Bobby was busy wrapping handkerchiefs soaked in salt water round the swollen limb.
"Tell us what happened," he invited.
"Not much to tell," replied Dick. "I got one pig all right, then I thought I'd done enough in that line for the time being, so I started to explore a bit. I was standing on the cliff up there when I heard a terrific lot of grunting, and a big brute with a large pair of tusks came charging this way. That spoilt the contract. Although I promised not to shoot more than one pig I wasn't going to be charged by a pocket edition of a rhinoceros."
"It was a boar, perhaps," suggested Jack.
"Might have been; it bore me over the top of the cliff, anyhow," rejoined Dick, laughing at his own joke—a laugh that ended in a wry face as a twitch of pain shot through the ankle. "I let rip at the brute at ten paces, but I must have missed it. The next thing I remember was being bowled over, rolling and bumping until I came to a stop about here. Seen anything of my rifle, Bob?"

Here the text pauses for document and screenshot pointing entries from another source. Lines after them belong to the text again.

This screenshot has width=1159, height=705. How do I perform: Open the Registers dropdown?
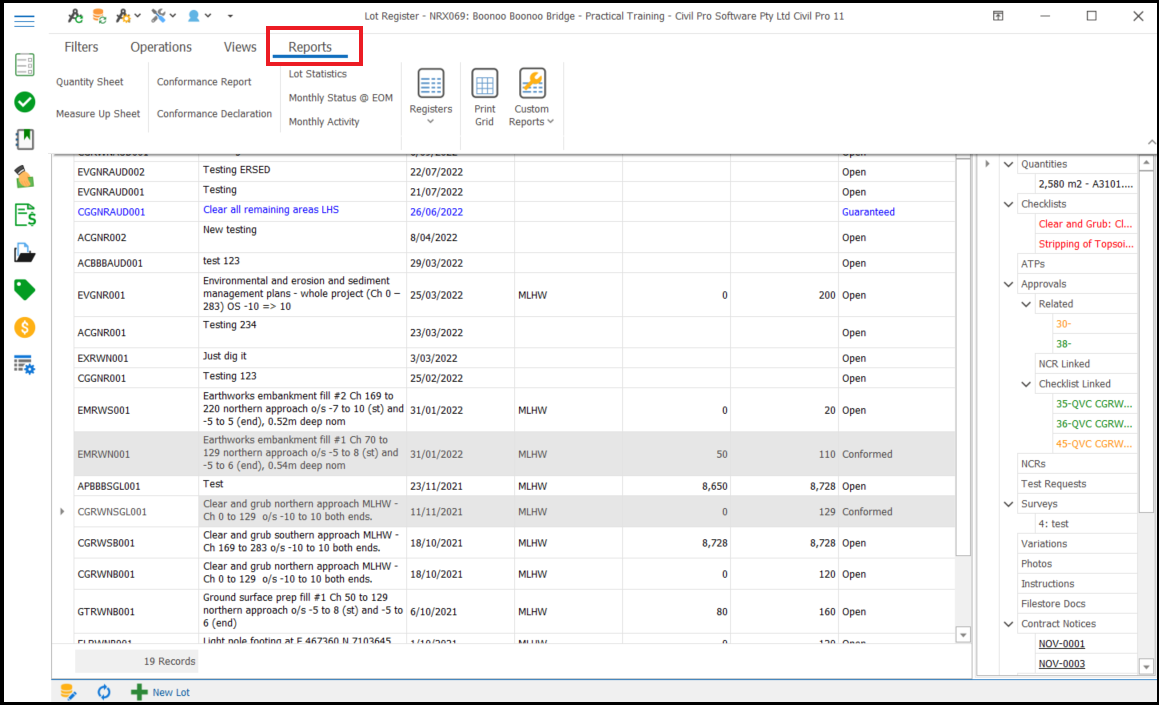click(x=431, y=98)
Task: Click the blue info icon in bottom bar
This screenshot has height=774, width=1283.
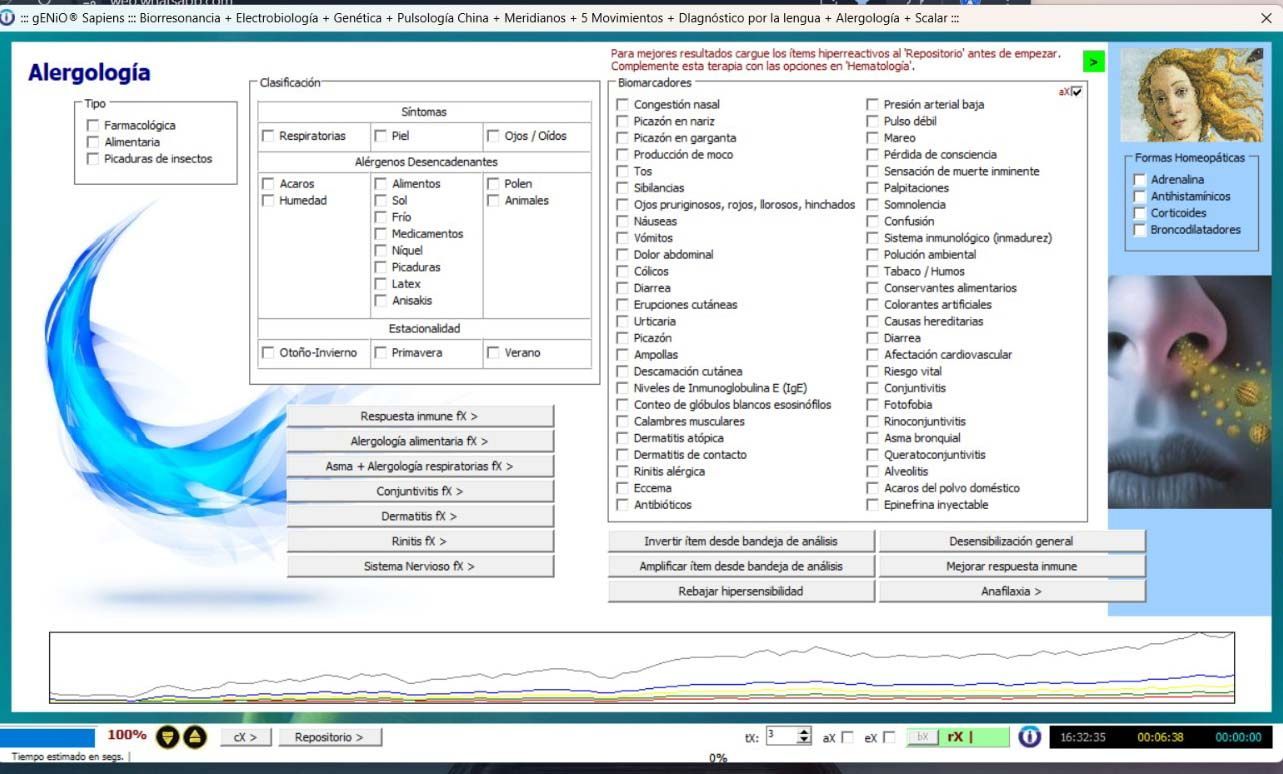Action: (1029, 737)
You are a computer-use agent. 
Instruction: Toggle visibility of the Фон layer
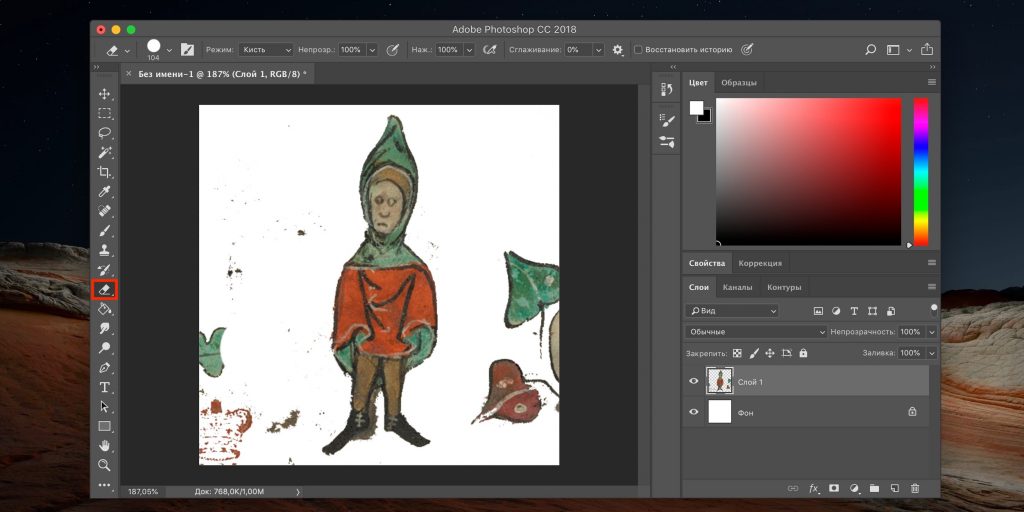click(x=694, y=411)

"I'll look for it," said Villiers, again switching on the lamp.
It was but a few paces to the foot of the lowermost cliff terrace. Within a yard of the base, and lying in a slight depression of soft ground, was the porker that was responsible for young Beverley's present condition. It was stone dead. The .303 bullet had entered its head just below the base of the skull and had emerged out of the animal's hind-quarters.
Close by was the rifle, apparently undamaged by its fall except that the muzzle was choked with earth.
Villiers returned and reported what he had found.